• _WHAT THIS TASK INVOLVES_
If a line in the records below contains "button", copy that line.
*** Opening MATERIAL SHOWN ***
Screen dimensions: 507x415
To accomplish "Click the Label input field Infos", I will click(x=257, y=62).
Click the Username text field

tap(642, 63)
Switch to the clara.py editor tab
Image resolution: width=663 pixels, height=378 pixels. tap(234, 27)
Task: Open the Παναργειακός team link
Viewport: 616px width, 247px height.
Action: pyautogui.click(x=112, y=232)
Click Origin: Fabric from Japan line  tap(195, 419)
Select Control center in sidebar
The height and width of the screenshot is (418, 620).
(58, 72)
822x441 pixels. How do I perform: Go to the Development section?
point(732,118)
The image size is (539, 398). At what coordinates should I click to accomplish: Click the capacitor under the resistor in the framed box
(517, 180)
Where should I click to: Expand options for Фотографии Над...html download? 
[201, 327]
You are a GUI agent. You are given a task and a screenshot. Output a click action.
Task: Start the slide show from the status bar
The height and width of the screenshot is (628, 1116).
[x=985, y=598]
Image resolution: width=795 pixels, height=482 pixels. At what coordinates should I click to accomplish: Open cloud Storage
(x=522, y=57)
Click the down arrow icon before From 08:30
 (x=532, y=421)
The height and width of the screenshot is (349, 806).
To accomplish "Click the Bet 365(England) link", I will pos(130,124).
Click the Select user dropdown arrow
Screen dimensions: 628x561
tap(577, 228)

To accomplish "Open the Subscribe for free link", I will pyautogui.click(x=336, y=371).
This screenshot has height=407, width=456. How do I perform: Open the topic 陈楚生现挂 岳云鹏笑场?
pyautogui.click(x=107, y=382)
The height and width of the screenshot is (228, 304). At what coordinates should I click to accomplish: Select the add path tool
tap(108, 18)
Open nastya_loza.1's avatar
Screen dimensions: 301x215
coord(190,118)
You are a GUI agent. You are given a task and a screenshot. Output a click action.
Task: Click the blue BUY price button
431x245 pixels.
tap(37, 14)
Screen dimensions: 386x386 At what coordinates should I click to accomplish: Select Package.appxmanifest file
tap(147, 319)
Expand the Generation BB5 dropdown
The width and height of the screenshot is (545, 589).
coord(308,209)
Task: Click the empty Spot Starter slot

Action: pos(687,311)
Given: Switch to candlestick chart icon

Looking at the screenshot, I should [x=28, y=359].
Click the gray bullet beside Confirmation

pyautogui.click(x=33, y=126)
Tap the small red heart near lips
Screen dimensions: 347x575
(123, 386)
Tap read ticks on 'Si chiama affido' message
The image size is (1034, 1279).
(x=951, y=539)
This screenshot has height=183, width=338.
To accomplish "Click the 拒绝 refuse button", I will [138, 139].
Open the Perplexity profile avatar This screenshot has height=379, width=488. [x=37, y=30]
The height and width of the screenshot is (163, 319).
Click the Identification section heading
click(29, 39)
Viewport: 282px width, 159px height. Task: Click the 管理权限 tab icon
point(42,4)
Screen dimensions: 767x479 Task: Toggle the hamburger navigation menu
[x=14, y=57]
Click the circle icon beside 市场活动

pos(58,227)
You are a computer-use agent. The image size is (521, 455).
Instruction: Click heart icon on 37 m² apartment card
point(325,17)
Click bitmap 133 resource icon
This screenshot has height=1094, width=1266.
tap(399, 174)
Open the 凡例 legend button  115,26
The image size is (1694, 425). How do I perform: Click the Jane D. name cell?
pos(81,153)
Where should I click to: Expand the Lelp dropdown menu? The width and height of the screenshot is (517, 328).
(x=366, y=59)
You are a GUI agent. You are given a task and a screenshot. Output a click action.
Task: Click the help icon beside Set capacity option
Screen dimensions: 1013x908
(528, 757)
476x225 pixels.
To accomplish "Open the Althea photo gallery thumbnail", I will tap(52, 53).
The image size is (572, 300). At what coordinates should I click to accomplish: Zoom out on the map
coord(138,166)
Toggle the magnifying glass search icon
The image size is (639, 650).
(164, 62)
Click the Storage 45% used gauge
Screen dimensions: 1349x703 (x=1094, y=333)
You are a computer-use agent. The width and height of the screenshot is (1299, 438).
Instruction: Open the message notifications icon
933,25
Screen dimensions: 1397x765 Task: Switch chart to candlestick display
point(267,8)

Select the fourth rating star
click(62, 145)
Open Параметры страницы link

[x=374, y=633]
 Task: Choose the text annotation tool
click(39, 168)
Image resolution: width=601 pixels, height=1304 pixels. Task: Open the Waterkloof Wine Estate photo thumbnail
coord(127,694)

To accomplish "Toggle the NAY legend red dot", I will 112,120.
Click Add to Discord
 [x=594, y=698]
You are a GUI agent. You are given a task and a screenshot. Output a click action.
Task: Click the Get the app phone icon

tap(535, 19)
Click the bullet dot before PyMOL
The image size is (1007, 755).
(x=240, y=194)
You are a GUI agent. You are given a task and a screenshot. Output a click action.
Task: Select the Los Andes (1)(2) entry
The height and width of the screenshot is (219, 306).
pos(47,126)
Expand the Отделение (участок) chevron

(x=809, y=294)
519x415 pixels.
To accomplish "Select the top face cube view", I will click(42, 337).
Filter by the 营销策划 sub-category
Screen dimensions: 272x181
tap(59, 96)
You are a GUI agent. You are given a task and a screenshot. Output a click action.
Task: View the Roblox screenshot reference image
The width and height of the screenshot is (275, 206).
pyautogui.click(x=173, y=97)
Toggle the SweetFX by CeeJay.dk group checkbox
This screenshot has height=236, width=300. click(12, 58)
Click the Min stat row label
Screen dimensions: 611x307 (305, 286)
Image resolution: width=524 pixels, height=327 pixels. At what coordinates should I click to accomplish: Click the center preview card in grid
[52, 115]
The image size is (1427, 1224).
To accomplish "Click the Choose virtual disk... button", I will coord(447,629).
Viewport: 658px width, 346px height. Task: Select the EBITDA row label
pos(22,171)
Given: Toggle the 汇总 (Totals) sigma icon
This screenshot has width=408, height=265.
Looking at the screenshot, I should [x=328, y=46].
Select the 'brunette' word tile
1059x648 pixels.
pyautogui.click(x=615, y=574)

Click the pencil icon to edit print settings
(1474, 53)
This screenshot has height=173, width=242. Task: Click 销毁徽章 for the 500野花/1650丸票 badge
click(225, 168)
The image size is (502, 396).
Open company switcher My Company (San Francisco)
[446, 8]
*** Closing MATERIAL SHOWN ***
• _SOLUTION BELOW_
Task: Click the blue BUY price button
To accomplish "Click the 拒绝 refuse button", I will [138, 139].
Open the 凡例 legend button  115,26
To accomplish "Click the Choose virtual disk... button", I will coord(447,629).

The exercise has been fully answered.